Das ungarische Atomkraftwerk Paks ist infolge des niedrigen Wasserstands der Donau nur knapp einer Totalabschaltung entgangen. Ministerpräsident Peter Magyar teilte am frühen Dienstagmorgen mit, dass die Anlage nur wenige Millimeter von der vollständigen Abschaltung entfernt war. „Morgens gegen halb zwei waren wir nur wenige Millimeter von der vollständigen Abschaltung entfernt“, schrieb Magyar auf seiner Facebook-Seite. „Doch dann fand das Absinken des Wasserstands (der Donau) ein Ende, und am Morgen stieg er um 1,5 Zentimeter.“
Minimalbetrieb mit letzter Turbine
Derzeit betreibt das AKW, das normalerweise ein Drittel des ungarischen Stromverbrauchs deckt, „unter sicheren Umständen seine letzte Turbine“, so der Regierungschef weiter. Das Kraftwerk liegt etwa 100 Kilometer südlich von Budapest und bezieht sein Kühlwasser direkt aus der Donau, deren Pegel in Ungarn derzeit auf historischen Tiefständen verharrt. Die vier Reaktorblöcke von Paks sind seit den 1980er-Jahren in Betrieb, der erste Block wurde 1982 ans Netz genommen.

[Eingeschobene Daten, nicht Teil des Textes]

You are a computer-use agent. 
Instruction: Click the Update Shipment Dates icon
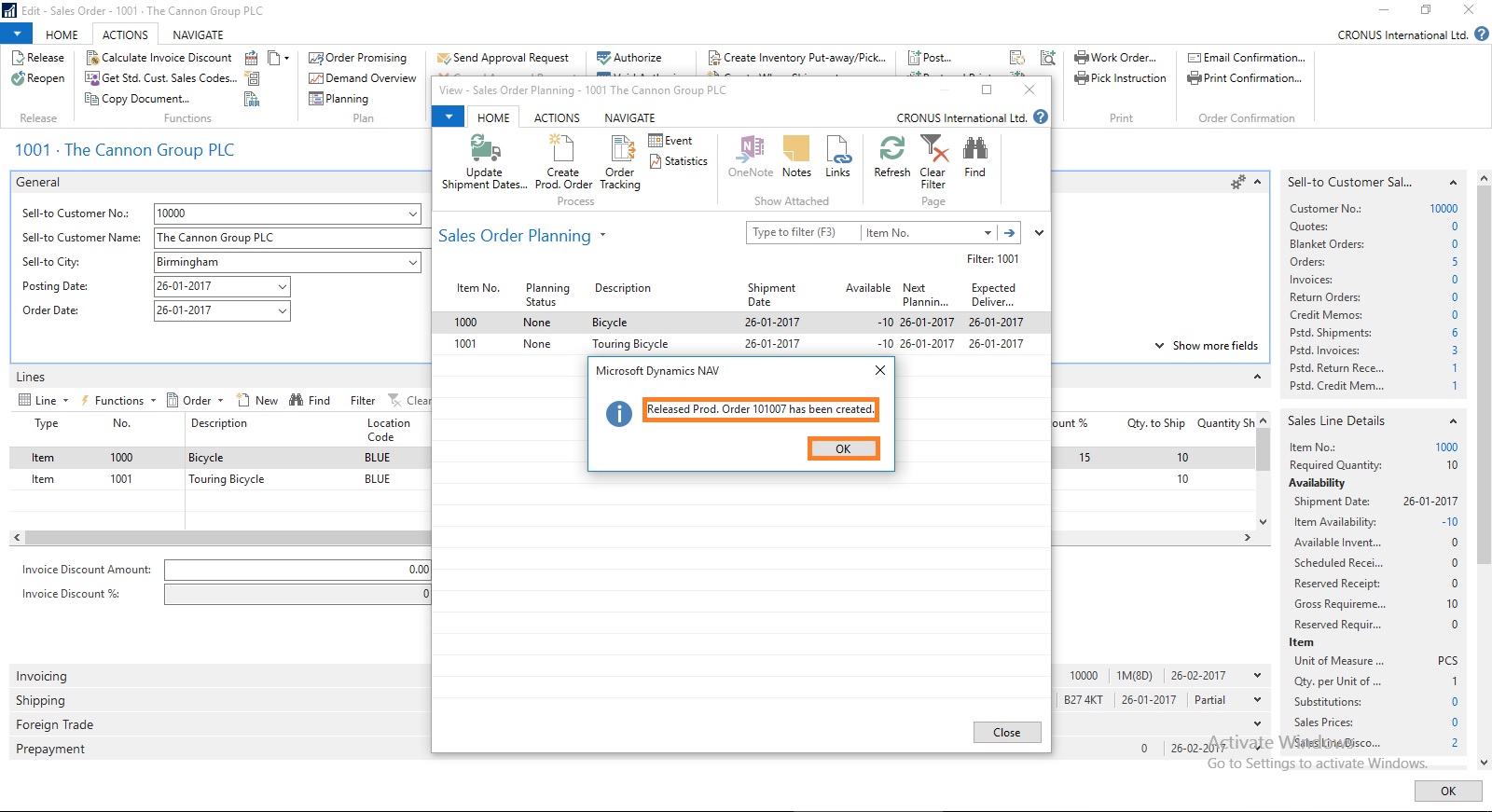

Leistung auf 12 Prozent reduziert
Mit nur einer laufenden Turbine beträgt die Leistung des AKW Paks derzeit 240 Megawatt. Das entspricht laut ungarischem Landesenergieamt (OAH) gerade einmal 12 Prozent der Gesamtleistung im Normalbetrieb. Am vergangenen Wochenende schien eine komplette Abschaltung unvermeidlich, was die erste seit Inbetriebnahme des ersten Reaktorblocks im Jahr 1982 gewesen wäre. Seit der Nacht zum Dienstag steigen die Wasserstände der Donau in Ungarn jedoch wieder leicht an.

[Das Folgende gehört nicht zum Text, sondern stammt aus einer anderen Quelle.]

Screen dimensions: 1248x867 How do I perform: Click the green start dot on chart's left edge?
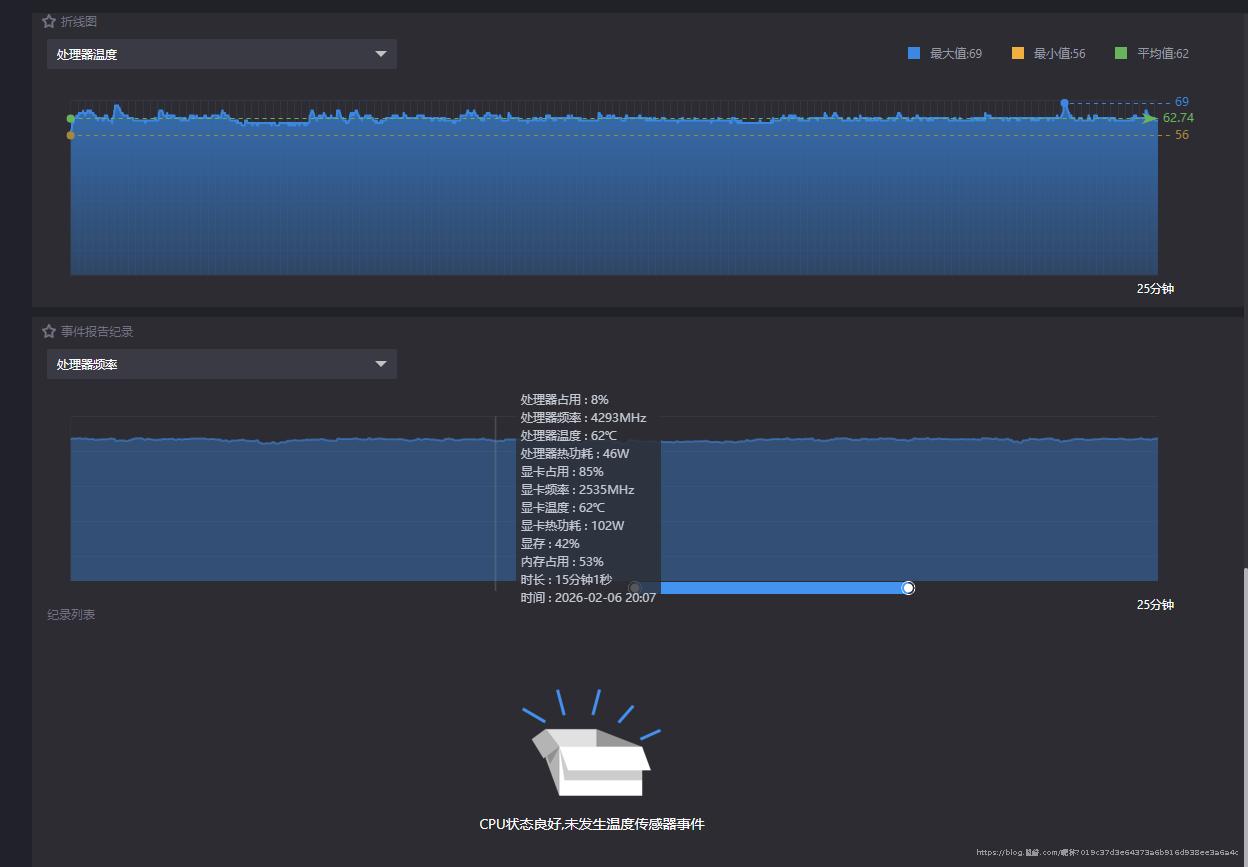(70, 119)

Stromlücken und Sparmaßnahmen
Trotz des Minimalbetriebs gibt es derzeit keine Abschaltungen oder angeordnete Drosselungen der Stromversorgung. Allerdings führt die reduzierte Produktion zu erheblichen Lücken in der Stromerzeugung. Regierungschef Magyar hatte bereits vor Tagen Wirtschaft und Bevölkerung zu einem sparsamen Umgang mit Strom aufgerufen. Zahlreiche Unternehmen haben Maßnahmen ergriffen, um ihren Energieverbrauch zu senken, insbesondere in den abendlichen Spitzenzeiten. Nach Angaben Magyars vom Montagabend verbraucht das Land derzeit mehr als 500 Megawatt weniger als an einem normalen Sommertag.
Hitzewelle betrifft ganz Mitteleuropa
Ungarn wird wie viele andere Länder des Kontinents derzeit von einer schweren Hitzewelle heimgesucht, die die Niedrigwasserstände der Flüsse weiter verschärft. Auch in Deutschland sorgt der niedrige Rheinpegel für Probleme, etwa bei der Treibstoffversorgung. Die Lage bleibt angespannt, doch die aktuellen Wasserstandsmeldungen geben Anlass zu vorsichtigem Optimismus.